◆ **Instructions for the task**:
Look through the records below for the line holding "quantin (841, 447)". Write it out exactly, with each following line through the line holding "Arte (1125, 735)".

◆ **Records provided**:
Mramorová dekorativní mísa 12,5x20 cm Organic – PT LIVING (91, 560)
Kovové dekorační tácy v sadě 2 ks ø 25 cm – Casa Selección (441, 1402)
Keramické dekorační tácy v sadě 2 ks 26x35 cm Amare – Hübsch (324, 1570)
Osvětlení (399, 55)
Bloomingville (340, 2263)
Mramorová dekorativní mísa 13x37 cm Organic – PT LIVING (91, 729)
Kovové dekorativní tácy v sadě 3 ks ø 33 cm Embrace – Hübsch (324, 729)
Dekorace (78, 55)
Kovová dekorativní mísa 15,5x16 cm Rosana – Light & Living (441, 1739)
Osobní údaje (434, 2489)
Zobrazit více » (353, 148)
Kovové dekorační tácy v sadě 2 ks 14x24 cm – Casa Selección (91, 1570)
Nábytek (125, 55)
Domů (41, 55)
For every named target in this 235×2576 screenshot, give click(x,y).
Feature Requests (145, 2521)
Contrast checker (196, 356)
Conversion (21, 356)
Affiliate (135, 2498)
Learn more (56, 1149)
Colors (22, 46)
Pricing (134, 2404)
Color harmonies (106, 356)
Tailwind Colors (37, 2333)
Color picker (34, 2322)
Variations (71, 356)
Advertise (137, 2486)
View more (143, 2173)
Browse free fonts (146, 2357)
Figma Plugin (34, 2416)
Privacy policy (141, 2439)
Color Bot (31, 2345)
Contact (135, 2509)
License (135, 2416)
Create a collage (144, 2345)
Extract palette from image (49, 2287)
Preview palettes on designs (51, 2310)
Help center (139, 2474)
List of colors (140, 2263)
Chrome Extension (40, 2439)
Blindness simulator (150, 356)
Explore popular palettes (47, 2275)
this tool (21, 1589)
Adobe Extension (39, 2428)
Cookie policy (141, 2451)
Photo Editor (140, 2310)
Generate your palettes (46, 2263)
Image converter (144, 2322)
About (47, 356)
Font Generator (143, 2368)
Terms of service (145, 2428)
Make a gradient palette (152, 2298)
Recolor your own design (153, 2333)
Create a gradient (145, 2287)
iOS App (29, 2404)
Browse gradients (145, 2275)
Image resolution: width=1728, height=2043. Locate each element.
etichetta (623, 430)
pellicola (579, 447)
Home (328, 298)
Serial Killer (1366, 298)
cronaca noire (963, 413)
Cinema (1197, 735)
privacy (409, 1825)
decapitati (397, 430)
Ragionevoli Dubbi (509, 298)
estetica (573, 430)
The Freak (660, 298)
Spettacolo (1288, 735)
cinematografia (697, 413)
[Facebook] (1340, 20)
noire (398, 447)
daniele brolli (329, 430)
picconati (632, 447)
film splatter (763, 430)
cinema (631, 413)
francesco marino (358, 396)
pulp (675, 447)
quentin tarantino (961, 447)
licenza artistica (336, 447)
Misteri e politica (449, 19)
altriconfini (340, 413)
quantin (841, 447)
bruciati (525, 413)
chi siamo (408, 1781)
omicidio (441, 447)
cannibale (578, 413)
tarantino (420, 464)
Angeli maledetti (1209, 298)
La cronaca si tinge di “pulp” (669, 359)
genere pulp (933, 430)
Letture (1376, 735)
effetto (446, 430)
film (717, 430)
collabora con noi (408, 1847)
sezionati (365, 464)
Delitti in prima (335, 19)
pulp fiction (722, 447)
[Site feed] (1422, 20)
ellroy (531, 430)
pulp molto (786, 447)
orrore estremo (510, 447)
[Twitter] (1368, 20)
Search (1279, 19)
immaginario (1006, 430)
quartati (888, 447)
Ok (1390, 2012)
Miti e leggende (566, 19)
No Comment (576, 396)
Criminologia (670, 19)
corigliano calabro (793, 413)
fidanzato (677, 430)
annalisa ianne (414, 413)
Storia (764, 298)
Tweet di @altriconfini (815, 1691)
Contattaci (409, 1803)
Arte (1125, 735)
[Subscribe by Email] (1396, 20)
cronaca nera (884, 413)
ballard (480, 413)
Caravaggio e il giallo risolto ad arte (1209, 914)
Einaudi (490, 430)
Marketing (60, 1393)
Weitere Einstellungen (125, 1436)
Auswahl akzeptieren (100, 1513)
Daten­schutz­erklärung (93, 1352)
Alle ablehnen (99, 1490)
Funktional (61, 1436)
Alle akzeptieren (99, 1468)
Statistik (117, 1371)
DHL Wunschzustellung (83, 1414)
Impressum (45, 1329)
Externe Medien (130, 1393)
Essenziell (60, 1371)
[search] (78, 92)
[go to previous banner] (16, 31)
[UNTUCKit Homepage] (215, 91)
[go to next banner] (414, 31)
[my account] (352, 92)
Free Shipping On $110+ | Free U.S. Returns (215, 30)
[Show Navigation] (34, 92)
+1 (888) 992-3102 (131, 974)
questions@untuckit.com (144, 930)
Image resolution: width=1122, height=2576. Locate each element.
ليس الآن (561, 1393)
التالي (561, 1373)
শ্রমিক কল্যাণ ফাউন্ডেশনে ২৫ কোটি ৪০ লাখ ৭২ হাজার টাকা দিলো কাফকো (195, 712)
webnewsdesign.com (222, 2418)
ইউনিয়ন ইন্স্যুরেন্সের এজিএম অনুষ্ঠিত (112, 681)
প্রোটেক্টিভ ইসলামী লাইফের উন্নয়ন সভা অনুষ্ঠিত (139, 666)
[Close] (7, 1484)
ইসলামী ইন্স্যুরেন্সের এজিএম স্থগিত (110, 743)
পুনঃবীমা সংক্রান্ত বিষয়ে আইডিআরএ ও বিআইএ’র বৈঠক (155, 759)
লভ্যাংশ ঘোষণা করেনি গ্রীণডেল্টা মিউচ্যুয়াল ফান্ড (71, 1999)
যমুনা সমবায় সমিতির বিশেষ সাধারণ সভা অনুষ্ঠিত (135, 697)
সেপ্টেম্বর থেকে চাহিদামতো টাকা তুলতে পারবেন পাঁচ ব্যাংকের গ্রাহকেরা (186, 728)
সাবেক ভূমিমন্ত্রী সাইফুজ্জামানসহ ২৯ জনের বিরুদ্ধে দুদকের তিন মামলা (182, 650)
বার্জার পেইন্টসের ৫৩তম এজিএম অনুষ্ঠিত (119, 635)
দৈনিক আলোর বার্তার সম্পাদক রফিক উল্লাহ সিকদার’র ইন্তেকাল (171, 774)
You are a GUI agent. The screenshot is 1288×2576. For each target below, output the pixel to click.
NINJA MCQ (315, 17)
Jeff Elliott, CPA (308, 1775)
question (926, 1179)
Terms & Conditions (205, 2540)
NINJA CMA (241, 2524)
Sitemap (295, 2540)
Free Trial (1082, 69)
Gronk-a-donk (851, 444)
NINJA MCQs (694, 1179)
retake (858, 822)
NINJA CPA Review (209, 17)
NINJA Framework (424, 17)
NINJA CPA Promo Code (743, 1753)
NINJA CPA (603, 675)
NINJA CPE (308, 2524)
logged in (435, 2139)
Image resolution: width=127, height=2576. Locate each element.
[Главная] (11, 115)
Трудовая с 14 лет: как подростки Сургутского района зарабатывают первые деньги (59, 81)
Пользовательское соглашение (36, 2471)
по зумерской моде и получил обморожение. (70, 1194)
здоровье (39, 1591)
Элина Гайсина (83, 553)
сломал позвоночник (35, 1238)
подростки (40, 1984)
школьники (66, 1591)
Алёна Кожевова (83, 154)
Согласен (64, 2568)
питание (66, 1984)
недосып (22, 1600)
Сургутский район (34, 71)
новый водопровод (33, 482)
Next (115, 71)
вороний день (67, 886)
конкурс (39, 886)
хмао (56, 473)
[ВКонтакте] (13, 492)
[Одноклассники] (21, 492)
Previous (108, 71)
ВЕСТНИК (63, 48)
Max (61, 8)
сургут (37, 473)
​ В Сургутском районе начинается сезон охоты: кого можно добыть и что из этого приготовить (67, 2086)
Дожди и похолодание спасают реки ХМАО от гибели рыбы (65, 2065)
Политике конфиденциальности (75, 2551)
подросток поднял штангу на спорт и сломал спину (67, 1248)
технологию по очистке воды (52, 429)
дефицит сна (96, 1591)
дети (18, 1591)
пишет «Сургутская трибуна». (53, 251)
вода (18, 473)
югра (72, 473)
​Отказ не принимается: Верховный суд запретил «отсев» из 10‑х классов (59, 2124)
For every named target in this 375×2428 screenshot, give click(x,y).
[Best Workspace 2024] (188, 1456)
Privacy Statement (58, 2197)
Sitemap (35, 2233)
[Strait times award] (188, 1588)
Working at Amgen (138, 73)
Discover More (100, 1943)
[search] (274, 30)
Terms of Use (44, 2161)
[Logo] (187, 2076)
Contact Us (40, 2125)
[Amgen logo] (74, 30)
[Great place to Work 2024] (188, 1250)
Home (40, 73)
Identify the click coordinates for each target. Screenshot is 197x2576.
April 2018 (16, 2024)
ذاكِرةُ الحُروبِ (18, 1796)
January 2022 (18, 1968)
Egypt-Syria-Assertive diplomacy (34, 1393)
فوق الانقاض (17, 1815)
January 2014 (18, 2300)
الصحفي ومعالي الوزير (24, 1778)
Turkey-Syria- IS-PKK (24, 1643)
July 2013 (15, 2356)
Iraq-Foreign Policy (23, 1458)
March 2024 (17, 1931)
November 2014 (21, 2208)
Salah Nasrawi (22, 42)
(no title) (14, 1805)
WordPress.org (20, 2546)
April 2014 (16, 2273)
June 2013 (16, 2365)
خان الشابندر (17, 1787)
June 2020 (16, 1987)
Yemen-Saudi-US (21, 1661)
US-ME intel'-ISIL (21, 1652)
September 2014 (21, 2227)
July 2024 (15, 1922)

◆ **Output of the task**:
quantin (841, 447)
bruciati (525, 413)
chi siamo (408, 1781)
omicidio (441, 447)
cannibale (578, 413)
tarantino (420, 464)
Angeli maledetti (1209, 298)
La cronaca si tinge di “pulp” (669, 359)
genere pulp (933, 430)
Letture (1376, 735)
effetto (446, 430)
film (717, 430)
collabora con noi (408, 1847)
sezionati (365, 464)
Delitti in prima (335, 19)
pulp fiction (722, 447)
[Site feed] (1422, 20)
ellroy (531, 430)
pulp molto (786, 447)
orrore estremo (510, 447)
[Twitter] (1368, 20)
Search (1279, 19)
immaginario (1006, 430)
quartati (888, 447)
Ok (1390, 2012)
Miti e leggende (566, 19)
No Comment (576, 396)
Criminologia (670, 19)
corigliano calabro (793, 413)
fidanzato (677, 430)
annalisa ianne (414, 413)
Storia (764, 298)
Tweet di @altriconfini (815, 1691)
Contattaci (409, 1803)
Arte (1125, 735)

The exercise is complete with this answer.